A new paper believes detection of atmospheric signatures for a few potentially habitable planets could occur before 2030.

Does that mean life on other planets?

Perhaps. perhaps not. We could be first in the universe, even though mathematically we should not be, just like mathematically light from infinite stars could make our sky pure white even at night. But if we are not first, the challenge becomes how to really detect anything else. We are currently unable to visit exoplanets, and since we determined 15 years ago we couldn't even return to the moon until 2020 (and then the succeeding president scrapped that mission) we are not visiting them any time soon. But we can use telescopes to remotely examine them for so-called biosignatures. 

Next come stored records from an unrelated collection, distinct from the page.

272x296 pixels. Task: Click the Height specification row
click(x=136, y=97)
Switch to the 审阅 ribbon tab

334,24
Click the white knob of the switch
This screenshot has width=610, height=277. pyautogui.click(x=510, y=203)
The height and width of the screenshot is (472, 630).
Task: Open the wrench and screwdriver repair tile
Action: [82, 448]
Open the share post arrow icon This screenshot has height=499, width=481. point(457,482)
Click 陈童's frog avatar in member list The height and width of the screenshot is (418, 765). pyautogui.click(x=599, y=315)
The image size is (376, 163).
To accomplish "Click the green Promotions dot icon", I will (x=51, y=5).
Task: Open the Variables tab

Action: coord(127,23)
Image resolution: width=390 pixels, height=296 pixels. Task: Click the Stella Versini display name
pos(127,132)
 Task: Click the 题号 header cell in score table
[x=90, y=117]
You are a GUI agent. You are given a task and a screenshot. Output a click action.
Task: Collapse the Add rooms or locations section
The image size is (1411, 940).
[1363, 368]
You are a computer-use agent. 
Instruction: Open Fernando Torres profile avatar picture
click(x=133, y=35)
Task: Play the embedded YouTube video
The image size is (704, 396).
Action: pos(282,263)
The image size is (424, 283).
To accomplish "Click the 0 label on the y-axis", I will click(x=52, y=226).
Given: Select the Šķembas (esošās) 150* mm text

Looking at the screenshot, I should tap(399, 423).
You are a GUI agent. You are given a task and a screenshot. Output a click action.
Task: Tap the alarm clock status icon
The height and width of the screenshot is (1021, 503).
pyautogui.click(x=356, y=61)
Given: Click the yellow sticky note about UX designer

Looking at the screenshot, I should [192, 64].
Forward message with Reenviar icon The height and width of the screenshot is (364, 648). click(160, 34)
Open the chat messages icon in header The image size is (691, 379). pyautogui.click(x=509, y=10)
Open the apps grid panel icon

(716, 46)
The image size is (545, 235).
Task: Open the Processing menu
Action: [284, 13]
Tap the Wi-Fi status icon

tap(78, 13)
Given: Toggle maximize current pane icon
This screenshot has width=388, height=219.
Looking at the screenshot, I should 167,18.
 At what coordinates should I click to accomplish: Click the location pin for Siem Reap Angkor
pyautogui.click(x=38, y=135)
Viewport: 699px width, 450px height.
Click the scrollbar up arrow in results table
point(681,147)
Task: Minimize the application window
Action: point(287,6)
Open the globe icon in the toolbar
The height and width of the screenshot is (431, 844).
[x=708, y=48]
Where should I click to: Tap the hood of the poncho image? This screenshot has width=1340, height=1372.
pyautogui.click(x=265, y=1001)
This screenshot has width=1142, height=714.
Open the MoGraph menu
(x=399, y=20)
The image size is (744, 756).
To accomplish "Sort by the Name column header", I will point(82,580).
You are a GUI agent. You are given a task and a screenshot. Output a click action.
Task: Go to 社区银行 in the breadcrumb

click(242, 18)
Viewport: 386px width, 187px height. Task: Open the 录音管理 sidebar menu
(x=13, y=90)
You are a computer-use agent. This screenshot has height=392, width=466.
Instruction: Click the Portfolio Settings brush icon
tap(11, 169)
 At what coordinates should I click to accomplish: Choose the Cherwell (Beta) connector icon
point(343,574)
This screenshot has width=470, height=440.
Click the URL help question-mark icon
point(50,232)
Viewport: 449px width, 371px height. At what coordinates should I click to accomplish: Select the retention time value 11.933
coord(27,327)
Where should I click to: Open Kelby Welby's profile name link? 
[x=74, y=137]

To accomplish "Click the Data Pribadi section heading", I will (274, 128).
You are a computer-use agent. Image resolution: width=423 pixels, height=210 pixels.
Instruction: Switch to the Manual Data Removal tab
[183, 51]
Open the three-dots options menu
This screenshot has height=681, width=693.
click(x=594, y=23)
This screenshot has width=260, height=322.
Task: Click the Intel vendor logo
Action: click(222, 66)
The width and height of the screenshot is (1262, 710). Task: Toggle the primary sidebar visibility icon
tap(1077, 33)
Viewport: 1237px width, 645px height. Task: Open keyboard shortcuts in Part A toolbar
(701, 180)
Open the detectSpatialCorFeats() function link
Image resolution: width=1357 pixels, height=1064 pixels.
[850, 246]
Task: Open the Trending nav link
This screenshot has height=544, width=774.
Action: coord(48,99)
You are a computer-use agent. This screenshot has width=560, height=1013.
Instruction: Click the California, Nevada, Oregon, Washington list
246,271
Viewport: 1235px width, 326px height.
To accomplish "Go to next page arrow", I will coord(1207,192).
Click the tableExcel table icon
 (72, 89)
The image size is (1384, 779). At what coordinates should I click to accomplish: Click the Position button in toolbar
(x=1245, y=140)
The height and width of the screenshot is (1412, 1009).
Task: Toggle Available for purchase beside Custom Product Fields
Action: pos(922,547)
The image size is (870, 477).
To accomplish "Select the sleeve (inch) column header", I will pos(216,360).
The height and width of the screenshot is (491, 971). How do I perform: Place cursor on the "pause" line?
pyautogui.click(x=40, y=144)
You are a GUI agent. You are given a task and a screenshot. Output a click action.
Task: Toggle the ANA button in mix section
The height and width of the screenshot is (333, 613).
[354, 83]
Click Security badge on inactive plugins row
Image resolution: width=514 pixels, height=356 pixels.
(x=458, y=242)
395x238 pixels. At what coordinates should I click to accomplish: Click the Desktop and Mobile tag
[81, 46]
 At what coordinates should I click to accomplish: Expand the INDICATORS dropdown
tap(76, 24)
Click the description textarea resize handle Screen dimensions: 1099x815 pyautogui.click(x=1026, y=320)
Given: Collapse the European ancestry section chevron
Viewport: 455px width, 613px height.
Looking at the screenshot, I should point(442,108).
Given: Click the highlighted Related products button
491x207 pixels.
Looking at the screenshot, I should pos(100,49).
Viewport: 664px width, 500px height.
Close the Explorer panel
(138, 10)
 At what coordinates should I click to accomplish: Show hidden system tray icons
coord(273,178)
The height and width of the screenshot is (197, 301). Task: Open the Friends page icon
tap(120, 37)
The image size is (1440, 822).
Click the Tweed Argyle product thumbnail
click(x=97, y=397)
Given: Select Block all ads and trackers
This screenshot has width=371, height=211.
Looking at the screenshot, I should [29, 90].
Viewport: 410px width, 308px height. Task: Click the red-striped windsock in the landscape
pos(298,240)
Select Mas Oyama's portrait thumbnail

In the works: the Extremely Large Telescope (ELT) with a mirror diameter of 39 meters. Credit: ESO/L. Calçada/Ace Consortium

But to even do that, the space community needs committee meetings. And then review papers of other papers about how to detect biosignatures. The astrophysicists behind a new review believe that the James Webb Space Telescope (which will be perhaps be launched 2020, though it has been two years away for the last 10 years) and 30 meter-class ground-based telescopes (in the early 2020s) will enable systematic chemical investigations of potentially habitable planets around cooler stars. 

But we are not around a cooler star, and for stars like ours will require a designated spacecraft mission for direct imaging, with one early possibility being WFIRST (Wide Field Infrared Survey Telescope) which should be launched by 2023. If everything goes perfectly, the detection of atmospheric signatures of a few potentially habitable planets may possibly come before 2030.